Problem to solve
Return the part of the records that opens with the line containing "Where should I click to: Open the notifications" and closes at the end of the records, reproducing every line exactly with both ends included.

··· Supplied records ···

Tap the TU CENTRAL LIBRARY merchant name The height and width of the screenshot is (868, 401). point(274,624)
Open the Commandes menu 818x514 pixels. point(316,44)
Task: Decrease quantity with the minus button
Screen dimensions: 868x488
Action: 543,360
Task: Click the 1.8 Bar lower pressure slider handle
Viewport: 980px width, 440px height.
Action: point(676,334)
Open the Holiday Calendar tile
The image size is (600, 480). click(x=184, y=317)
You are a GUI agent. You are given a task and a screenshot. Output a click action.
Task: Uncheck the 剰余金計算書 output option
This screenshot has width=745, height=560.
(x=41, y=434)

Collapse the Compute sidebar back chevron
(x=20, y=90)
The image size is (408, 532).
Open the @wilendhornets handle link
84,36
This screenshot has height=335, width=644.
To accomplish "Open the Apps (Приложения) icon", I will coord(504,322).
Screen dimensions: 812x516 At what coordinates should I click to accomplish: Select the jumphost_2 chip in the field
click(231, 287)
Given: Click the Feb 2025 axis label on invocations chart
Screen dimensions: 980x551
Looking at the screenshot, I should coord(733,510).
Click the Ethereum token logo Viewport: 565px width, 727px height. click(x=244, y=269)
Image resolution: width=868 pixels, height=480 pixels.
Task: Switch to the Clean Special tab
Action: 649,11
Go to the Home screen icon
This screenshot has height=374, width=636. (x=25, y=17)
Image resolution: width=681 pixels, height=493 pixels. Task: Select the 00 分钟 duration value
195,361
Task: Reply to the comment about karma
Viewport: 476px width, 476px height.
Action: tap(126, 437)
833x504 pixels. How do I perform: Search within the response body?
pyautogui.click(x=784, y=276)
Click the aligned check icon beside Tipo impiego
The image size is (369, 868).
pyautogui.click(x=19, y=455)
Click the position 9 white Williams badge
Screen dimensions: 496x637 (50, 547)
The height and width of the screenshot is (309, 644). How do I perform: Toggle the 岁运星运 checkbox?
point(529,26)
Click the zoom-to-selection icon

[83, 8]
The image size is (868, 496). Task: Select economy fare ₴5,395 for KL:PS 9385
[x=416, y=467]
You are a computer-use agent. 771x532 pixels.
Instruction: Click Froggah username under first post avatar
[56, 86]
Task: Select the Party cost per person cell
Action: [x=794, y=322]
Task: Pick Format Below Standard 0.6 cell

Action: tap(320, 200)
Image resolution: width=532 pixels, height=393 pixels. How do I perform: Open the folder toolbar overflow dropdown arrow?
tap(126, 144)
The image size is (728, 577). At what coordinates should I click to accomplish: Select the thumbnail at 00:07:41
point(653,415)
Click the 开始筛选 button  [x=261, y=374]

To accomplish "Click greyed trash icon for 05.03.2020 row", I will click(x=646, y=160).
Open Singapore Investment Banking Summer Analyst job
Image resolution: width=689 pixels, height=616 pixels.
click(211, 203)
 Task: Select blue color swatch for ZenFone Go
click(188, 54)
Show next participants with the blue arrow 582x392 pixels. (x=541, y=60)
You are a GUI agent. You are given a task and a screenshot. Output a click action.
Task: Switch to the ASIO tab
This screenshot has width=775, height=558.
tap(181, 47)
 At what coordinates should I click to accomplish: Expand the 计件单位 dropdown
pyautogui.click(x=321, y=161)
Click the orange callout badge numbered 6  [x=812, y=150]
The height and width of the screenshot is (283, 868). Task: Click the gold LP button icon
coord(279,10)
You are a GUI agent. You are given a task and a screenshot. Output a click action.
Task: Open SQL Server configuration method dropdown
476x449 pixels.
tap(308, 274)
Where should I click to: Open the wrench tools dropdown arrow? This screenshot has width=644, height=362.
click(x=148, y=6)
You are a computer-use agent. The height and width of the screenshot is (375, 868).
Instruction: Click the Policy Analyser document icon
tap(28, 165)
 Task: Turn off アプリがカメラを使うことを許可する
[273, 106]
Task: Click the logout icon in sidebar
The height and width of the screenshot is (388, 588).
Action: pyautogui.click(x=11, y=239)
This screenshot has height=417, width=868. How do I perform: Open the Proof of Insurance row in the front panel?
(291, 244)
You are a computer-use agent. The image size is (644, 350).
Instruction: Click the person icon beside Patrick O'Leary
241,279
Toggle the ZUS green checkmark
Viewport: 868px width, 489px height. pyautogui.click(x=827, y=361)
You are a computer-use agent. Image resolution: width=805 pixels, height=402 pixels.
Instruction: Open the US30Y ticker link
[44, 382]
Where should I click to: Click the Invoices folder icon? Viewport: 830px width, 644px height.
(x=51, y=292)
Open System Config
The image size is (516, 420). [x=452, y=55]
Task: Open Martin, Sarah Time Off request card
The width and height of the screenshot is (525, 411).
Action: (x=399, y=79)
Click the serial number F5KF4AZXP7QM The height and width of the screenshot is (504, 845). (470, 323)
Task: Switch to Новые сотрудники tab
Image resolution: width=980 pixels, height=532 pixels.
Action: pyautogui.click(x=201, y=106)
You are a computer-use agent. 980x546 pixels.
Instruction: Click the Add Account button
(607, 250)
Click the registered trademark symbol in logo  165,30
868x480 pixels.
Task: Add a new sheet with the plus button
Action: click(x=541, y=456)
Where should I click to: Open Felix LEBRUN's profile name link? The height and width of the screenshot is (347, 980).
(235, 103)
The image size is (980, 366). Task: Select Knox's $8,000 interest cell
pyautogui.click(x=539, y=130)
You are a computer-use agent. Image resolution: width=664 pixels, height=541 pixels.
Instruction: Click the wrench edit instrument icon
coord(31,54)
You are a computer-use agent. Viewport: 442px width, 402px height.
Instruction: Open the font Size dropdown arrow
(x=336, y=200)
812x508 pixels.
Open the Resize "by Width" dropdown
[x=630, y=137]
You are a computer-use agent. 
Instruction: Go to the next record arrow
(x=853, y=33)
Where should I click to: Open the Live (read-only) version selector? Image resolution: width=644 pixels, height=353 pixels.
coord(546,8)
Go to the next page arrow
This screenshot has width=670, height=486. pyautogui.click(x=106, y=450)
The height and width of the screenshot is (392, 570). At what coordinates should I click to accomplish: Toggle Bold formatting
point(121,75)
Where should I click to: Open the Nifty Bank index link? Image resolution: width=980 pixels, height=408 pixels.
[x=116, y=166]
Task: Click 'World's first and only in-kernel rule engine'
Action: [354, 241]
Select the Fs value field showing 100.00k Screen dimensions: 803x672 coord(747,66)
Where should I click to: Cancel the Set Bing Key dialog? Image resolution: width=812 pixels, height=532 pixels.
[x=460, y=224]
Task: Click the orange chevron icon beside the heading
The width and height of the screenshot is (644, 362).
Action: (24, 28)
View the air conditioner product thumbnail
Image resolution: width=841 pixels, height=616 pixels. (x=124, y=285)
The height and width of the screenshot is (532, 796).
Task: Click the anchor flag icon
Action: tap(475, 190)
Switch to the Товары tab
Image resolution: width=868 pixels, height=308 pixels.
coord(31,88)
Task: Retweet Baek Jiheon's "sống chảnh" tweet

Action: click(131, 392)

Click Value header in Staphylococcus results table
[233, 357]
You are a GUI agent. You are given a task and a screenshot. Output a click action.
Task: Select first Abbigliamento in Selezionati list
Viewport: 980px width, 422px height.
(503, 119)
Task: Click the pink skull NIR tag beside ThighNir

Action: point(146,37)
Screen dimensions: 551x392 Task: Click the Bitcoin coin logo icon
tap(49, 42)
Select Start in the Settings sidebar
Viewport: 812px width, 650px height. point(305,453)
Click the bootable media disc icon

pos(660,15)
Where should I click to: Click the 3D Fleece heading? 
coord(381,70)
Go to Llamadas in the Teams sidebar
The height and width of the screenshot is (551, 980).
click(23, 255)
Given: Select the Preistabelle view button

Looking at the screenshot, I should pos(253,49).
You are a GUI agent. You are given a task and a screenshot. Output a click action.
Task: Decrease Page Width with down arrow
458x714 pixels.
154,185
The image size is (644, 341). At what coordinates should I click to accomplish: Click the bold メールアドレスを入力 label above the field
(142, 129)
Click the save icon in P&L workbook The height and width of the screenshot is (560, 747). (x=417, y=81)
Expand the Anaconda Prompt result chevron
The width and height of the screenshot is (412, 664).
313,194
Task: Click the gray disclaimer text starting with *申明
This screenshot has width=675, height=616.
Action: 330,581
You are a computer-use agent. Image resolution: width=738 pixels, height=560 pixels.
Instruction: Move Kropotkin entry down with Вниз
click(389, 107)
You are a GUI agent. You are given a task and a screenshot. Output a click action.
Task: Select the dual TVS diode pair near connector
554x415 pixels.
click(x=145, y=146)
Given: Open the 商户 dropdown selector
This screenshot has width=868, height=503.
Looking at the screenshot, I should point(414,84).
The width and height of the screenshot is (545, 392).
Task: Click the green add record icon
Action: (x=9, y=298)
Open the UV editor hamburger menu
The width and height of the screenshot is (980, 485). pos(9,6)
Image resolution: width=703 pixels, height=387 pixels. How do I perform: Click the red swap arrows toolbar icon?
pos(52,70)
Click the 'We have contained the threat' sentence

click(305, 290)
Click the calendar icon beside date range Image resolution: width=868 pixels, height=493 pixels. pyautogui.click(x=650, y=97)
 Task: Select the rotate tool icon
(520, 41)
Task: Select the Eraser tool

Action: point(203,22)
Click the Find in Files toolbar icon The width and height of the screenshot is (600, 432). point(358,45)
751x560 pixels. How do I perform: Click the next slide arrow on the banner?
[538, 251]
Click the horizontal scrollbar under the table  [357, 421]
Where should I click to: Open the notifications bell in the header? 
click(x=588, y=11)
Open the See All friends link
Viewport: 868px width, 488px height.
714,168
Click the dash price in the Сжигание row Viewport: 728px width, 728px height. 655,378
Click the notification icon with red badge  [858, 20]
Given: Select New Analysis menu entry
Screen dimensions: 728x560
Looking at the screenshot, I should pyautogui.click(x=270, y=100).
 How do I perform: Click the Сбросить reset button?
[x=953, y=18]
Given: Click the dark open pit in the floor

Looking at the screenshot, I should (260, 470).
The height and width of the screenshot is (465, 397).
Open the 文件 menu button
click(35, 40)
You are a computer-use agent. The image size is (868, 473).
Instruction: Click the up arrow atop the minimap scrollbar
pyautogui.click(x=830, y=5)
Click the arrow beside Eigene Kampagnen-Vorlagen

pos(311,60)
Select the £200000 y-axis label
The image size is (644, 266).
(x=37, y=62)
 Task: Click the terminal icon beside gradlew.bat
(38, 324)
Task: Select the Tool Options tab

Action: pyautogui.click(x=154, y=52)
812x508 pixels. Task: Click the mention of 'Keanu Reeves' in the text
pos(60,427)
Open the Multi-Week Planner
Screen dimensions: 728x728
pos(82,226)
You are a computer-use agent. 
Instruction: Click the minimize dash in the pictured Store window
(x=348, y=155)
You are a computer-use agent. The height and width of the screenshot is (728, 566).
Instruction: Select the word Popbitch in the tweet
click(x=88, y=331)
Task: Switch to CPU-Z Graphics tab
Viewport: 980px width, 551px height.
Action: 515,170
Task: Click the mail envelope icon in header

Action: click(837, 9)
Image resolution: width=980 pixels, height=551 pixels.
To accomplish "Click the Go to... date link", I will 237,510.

···

Solution
Where should I click to: Open the notifications bell in the header? 
click(x=588, y=11)
Open the See All friends link
Viewport: 868px width, 488px height.
714,168
Click the dash price in the Сжигание row Viewport: 728px width, 728px height. 655,378
Click the notification icon with red badge  [858, 20]
Given: Select New Analysis menu entry
Screen dimensions: 728x560
Looking at the screenshot, I should pyautogui.click(x=270, y=100).
 How do I perform: Click the Сбросить reset button?
[x=953, y=18]
Given: Click the dark open pit in the floor

Looking at the screenshot, I should (260, 470).
The height and width of the screenshot is (465, 397).
Open the 文件 menu button
click(35, 40)
You are a computer-use agent. The image size is (868, 473).
Instruction: Click the up arrow atop the minimap scrollbar
pyautogui.click(x=830, y=5)
Click the arrow beside Eigene Kampagnen-Vorlagen

pos(311,60)
Select the £200000 y-axis label
The image size is (644, 266).
(x=37, y=62)
 Task: Click the terminal icon beside gradlew.bat
(38, 324)
Task: Select the Tool Options tab

Action: pyautogui.click(x=154, y=52)
812x508 pixels. Task: Click the mention of 'Keanu Reeves' in the text
pos(60,427)
Open the Multi-Week Planner
Screen dimensions: 728x728
pos(82,226)
You are a computer-use agent. 
Instruction: Click the minimize dash in the pictured Store window
(x=348, y=155)
You are a computer-use agent. The height and width of the screenshot is (728, 566).
Instruction: Select the word Popbitch in the tweet
click(x=88, y=331)
Task: Switch to CPU-Z Graphics tab
Viewport: 980px width, 551px height.
Action: 515,170
Task: Click the mail envelope icon in header

Action: click(837, 9)
Image resolution: width=980 pixels, height=551 pixels.
To accomplish "Click the Go to... date link", I will 237,510.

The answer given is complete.